Mit der Einführung der Fristenregelung im Jahr 1975 feierte der Rechtspositivismus fröhliche Urständ. Und Rechtsgelehrte sprachen damals mit Grund vom Beginn der Dritten Republik. Mit einem Mal sah es der Rechtsstaat nicht mehr als seine Aufgabe an, die unschuldigsten und hilfsbedürftigsten Menschenwesen zu schützen. Mit einem Mal waren rechtliches und logisches Denken zwei verschiedene Dinge. Das ungeborene Kind wird zwar nach § 22 ABGB geschützt, es hat ein Erbrecht und für seine finanziellen Interessen kann ein Kurator bestellt werden. Von da her gesehen besteht also kein Zweifel, daß es sich um einen existierenden Menschen handelt. Doch das Recht zu leben hat dieser Mensch nicht mehr.

Wie sehr dieser Bruch im juristischen Denken das Rechtsbewußtsein zerstört hat, hat sich gerade in den letzen Jahren an einigen Tiefpunkten der Rechtsentwicklung gezeigt. Der Oberste Gerichtshof hat am 25. Mai 1999 (GZ 1 Ob 91/99 k) eine Entscheidung getroffen, die man nur als Pervertierung des Rechtsbewußtseins und Verfinsterung der Denkfähigkeit bezeichnen kann. Klar und deutlich spricht dieses Höchstgericht aus, daß eine „Mutter“ nicht rechtswidrig handle, wenn sie in Kenntnis, daß ihr Kind mit schweren Behinderungen zur Welt kommen werde, an sich einen Schwangerschaftsabbruch vornehmen läßt. Und weiters, daß ein Schadenersatzanspruch für den Fall anzunehmen ist, daß es aufgrund eines Beratungsfehlers des behandelnden Arztes zu der bei richtiger Aufklärung nicht gewollten Geburt eines behinderten Kindes kommt. Im Klartext: Das behinderte Kind ist ein Schaden. Dabei ist in dieser Entscheidung in einem anderen Zusammenhang vom „Wert menschlichen Lebens als höchstrangigem Rechtsgut“ die Rede. Und das ist logisch nicht nachvollziehbar.

Ein weiterer Tiefpunkt ist ein Urteil des Europäischen Menschenrechtsgerichtshofes aus Juli 2004, in dem die Richter ungeborenen Kindern das Personsein absprechen. Es sei „weder wünschenswert noch derzeit möglich“ auf die „abstrakte Frage“ zu antworten, ob das ungeborene Kind eine „Person“ im Sinne der Europäischen Menschenrechtskonvention sei. Die Entscheidung darüber, ab welchem Zeitpunkt das Leben beginne, liege im Ermessensspielraum der Staaten. Es soll also nicht mehr gelten, was in Artikel 2 der Europäischen Menschenrechtskonvention geschrieben steht, nämlich daß das Leben des Menschen unverletzlich ist. Ganz im Sinne des Rechtspositivismus bleibt es dem Gesetzgeber überlassen festzulegen, wer Mensch ist und wer nicht. Und damit gibt es – wie in der NS-Zeit – die rechtlich sanktionierte Möglichkeit, zwischen lebenswertem und lebensunwertem Leben zu unterscheiden und das „lebensunwerte“ Leben ganz legal zu vernichten.

• [Ziel der Übung]: Schreiben Sie aus dem Lesetext die Stelle von „Mit der Einführung“ bis „Mensch nicht mehr.“ wörtlich ab. Die Auflistung unten wird nicht benötigt.

(Gespeicherte Dateneinträge)

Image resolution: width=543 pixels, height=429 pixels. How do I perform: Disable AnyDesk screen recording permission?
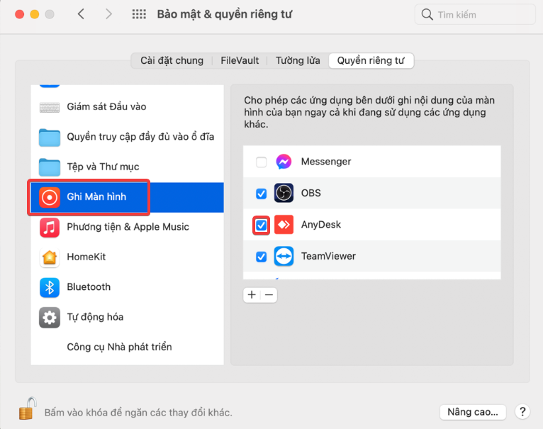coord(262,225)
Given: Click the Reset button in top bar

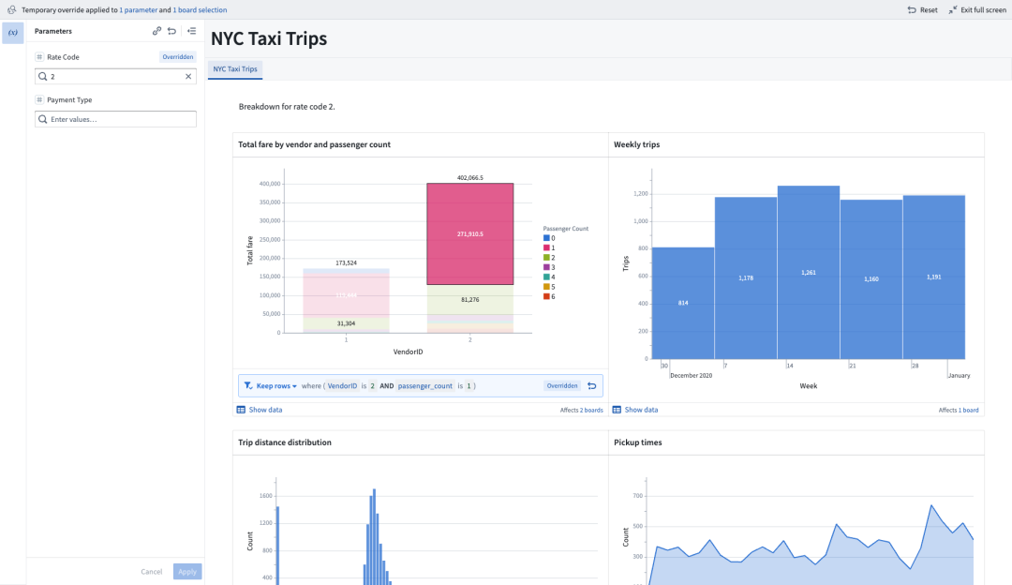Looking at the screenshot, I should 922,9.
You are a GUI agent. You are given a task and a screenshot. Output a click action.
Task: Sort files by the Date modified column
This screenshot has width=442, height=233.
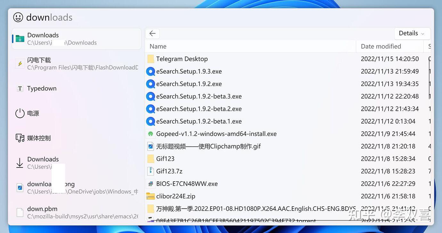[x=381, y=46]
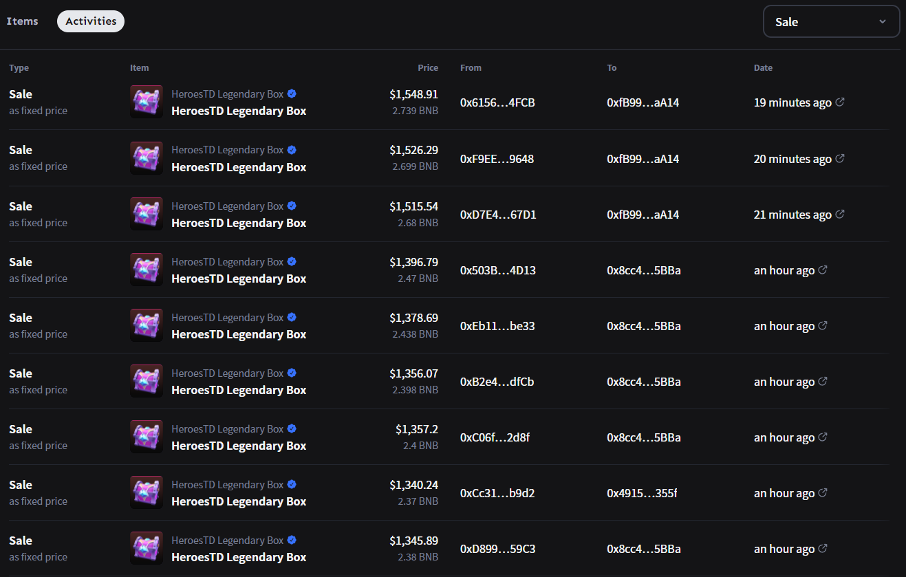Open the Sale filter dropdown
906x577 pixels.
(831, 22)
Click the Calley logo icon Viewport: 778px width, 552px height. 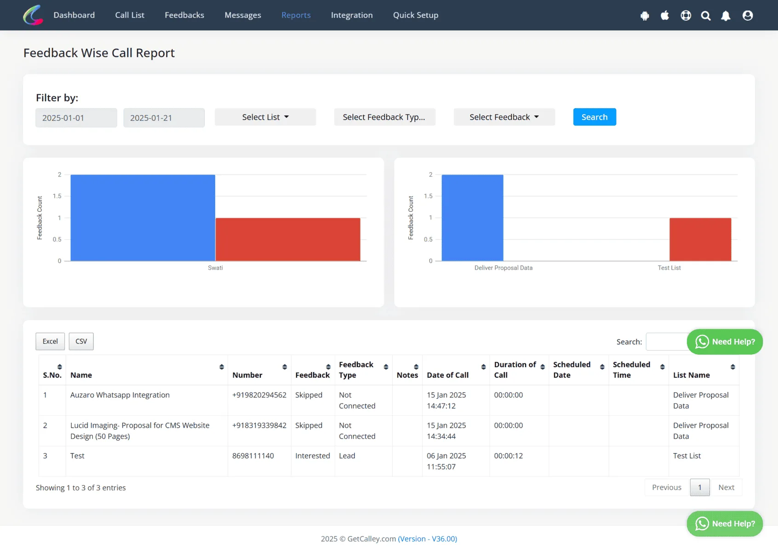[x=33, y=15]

--

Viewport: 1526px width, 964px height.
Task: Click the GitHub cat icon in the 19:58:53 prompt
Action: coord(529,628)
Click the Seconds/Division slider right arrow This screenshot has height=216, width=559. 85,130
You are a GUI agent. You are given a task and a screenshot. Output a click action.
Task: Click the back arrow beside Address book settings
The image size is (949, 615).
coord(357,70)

---

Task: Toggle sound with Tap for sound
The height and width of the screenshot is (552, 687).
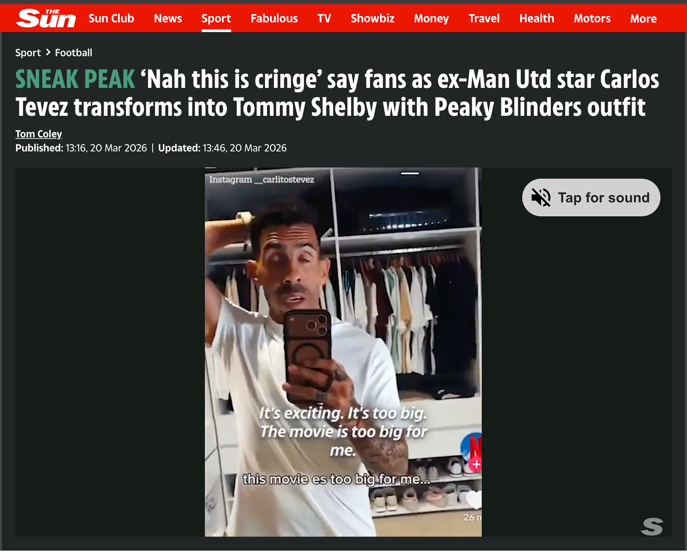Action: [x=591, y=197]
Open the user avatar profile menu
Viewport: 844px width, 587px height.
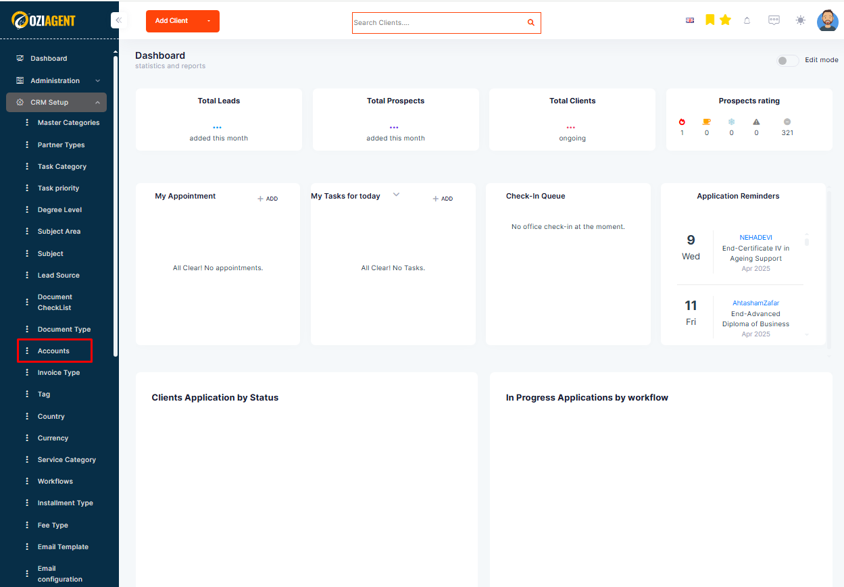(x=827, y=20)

• [Ihre Antwort]:
Mit der Einführung der Fristenregelung im Jahr 1975 feierte der Rechtspositivismus fröhliche Urständ. Und Rechtsgelehrte sprachen damals mit Grund vom Beginn der Dritten Republik. Mit einem Mal sah es der Rechtsstaat nicht mehr als seine Aufgabe an, die unschuldigsten und hilfsbedürftigsten Menschenwesen zu schützen. Mit einem Mal waren rechtliches und logisches Denken zwei verschiedene Dinge. Das ungeborene Kind wird zwar nach § 22 ABGB geschützt, es hat ein Erbrecht und für seine finanziellen Interessen kann ein Kurator bestellt werden. Von da her gesehen besteht also kein Zweifel, daß es sich um einen existierenden Menschen handelt. Doch das Recht zu leben hat dieser Mensch nicht mehr.